What you need to do: Reproduce all of the data below line for line, with no changes of any kind.

[Click-target data]
• • • • •

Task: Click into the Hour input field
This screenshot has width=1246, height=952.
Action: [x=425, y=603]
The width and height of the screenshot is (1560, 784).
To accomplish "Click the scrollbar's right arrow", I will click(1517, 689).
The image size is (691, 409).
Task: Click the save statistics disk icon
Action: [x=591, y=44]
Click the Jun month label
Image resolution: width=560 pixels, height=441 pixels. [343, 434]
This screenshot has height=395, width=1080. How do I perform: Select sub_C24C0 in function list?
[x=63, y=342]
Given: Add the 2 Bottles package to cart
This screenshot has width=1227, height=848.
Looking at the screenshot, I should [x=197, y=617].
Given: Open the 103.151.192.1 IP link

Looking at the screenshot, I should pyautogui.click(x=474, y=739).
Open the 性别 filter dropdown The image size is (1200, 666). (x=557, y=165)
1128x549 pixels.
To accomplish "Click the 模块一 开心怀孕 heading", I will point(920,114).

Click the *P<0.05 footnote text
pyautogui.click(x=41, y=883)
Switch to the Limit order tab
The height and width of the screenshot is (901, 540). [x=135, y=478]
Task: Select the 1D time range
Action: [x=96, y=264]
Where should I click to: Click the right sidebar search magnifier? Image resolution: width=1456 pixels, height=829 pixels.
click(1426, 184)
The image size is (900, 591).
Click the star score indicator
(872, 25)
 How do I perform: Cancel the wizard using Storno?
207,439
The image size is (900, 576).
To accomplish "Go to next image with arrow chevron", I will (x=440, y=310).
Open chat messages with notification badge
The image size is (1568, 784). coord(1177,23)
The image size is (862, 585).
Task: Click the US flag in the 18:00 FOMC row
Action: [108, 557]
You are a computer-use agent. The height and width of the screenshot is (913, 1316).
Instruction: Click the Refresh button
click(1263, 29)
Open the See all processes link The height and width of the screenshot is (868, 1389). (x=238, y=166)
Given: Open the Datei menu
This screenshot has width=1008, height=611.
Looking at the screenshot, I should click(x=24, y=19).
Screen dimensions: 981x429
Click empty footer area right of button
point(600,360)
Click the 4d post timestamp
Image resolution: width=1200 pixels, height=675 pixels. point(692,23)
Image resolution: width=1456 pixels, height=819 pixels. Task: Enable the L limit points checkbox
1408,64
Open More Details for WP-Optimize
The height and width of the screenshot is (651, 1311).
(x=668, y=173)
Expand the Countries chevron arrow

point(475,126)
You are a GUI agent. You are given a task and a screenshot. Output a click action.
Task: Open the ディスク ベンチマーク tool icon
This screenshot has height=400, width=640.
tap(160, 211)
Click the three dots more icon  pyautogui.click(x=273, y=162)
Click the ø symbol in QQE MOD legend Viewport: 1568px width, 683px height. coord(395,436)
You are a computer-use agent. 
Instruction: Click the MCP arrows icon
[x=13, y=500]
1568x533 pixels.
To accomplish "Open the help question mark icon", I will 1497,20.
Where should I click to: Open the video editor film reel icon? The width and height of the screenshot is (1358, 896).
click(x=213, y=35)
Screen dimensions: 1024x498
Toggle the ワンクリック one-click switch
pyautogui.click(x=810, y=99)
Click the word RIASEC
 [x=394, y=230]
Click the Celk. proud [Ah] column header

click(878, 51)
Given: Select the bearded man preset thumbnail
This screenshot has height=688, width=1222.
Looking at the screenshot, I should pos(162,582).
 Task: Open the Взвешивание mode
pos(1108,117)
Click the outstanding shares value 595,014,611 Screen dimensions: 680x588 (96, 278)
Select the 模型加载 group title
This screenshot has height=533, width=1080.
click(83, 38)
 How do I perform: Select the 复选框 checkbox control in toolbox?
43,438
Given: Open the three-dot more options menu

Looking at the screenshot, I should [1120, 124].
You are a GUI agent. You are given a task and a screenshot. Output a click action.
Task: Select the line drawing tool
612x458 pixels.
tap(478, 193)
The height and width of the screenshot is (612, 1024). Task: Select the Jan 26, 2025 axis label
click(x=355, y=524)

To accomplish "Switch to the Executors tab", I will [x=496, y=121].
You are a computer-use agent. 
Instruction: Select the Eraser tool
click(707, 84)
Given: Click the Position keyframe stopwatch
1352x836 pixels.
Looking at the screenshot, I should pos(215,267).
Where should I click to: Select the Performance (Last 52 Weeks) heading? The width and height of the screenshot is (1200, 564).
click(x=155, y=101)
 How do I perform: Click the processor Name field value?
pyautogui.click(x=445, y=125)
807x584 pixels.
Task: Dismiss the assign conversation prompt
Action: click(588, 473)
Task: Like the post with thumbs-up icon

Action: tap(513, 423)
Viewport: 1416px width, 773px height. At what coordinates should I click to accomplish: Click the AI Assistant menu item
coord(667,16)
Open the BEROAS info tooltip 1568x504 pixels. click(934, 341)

• • • • •

Answer for the task:
Task: Click into the Hour input field
This screenshot has width=1246, height=952.
Action: [x=425, y=603]
The width and height of the screenshot is (1560, 784).
To accomplish "Click the scrollbar's right arrow", I will click(1517, 689).
The image size is (691, 409).
Task: Click the save statistics disk icon
Action: [x=591, y=44]
Click the Jun month label
Image resolution: width=560 pixels, height=441 pixels. [343, 434]
This screenshot has height=395, width=1080. How do I perform: Select sub_C24C0 in function list?
[x=63, y=342]
Given: Add the 2 Bottles package to cart
This screenshot has width=1227, height=848.
Looking at the screenshot, I should [x=197, y=617].
Given: Open the 103.151.192.1 IP link

Looking at the screenshot, I should pyautogui.click(x=474, y=739).
Open the 性别 filter dropdown The image size is (1200, 666). (x=557, y=165)
1128x549 pixels.
To accomplish "Click the 模块一 开心怀孕 heading", I will point(920,114).

Click the *P<0.05 footnote text
pyautogui.click(x=41, y=883)
Switch to the Limit order tab
The height and width of the screenshot is (901, 540). [x=135, y=478]
Task: Select the 1D time range
Action: [x=96, y=264]
Where should I click to: Click the right sidebar search magnifier? Image resolution: width=1456 pixels, height=829 pixels.
click(1426, 184)
The image size is (900, 591).
Click the star score indicator
(872, 25)
 How do I perform: Cancel the wizard using Storno?
207,439
The image size is (900, 576).
To accomplish "Go to next image with arrow chevron", I will (x=440, y=310).
Open chat messages with notification badge
The image size is (1568, 784). coord(1177,23)
The image size is (862, 585).
Task: Click the US flag in the 18:00 FOMC row
Action: [108, 557]
You are a computer-use agent. The height and width of the screenshot is (913, 1316).
Instruction: Click the Refresh button
click(1263, 29)
Open the See all processes link The height and width of the screenshot is (868, 1389). (x=238, y=166)
Given: Open the Datei menu
This screenshot has width=1008, height=611.
Looking at the screenshot, I should click(x=24, y=19).
Screen dimensions: 981x429
Click empty footer area right of button
point(600,360)
Click the 4d post timestamp
Image resolution: width=1200 pixels, height=675 pixels. point(692,23)
Image resolution: width=1456 pixels, height=819 pixels. Task: Enable the L limit points checkbox
1408,64
Open More Details for WP-Optimize
The height and width of the screenshot is (651, 1311).
(x=668, y=173)
Expand the Countries chevron arrow

point(475,126)
You are a GUI agent. You are given a task and a screenshot. Output a click action.
Task: Open the ディスク ベンチマーク tool icon
This screenshot has height=400, width=640.
tap(160, 211)
Click the three dots more icon  pyautogui.click(x=273, y=162)
Click the ø symbol in QQE MOD legend Viewport: 1568px width, 683px height. coord(395,436)
You are a computer-use agent. 
Instruction: Click the MCP arrows icon
[x=13, y=500]
1568x533 pixels.
To accomplish "Open the help question mark icon", I will 1497,20.
Where should I click to: Open the video editor film reel icon? The width and height of the screenshot is (1358, 896).
click(x=213, y=35)
Screen dimensions: 1024x498
Toggle the ワンクリック one-click switch
pyautogui.click(x=810, y=99)
Click the word RIASEC
 [x=394, y=230]
Click the Celk. proud [Ah] column header

click(878, 51)
Given: Select the bearded man preset thumbnail
This screenshot has height=688, width=1222.
Looking at the screenshot, I should pos(162,582).
 Task: Open the Взвешивание mode
pos(1108,117)
Click the outstanding shares value 595,014,611 Screen dimensions: 680x588 (96, 278)
Select the 模型加载 group title
This screenshot has height=533, width=1080.
click(83, 38)
 How do I perform: Select the 复选框 checkbox control in toolbox?
43,438
Given: Open the three-dot more options menu

Looking at the screenshot, I should [1120, 124].
You are a GUI agent. You are given a task and a screenshot. Output a click action.
Task: Select the line drawing tool
612x458 pixels.
tap(478, 193)
The height and width of the screenshot is (612, 1024). Task: Select the Jan 26, 2025 axis label
click(x=355, y=524)

To accomplish "Switch to the Executors tab", I will [x=496, y=121].
You are a computer-use agent. 
Instruction: Select the Eraser tool
click(707, 84)
Given: Click the Position keyframe stopwatch
1352x836 pixels.
Looking at the screenshot, I should pos(215,267).
Where should I click to: Select the Performance (Last 52 Weeks) heading? The width and height of the screenshot is (1200, 564).
click(x=155, y=101)
 How do I perform: Click the processor Name field value?
pyautogui.click(x=445, y=125)
807x584 pixels.
Task: Dismiss the assign conversation prompt
Action: click(588, 473)
Task: Like the post with thumbs-up icon

Action: tap(513, 423)
Viewport: 1416px width, 773px height. At what coordinates should I click to accomplish: Click the AI Assistant menu item
coord(667,16)
Open the BEROAS info tooltip 1568x504 pixels. click(934, 341)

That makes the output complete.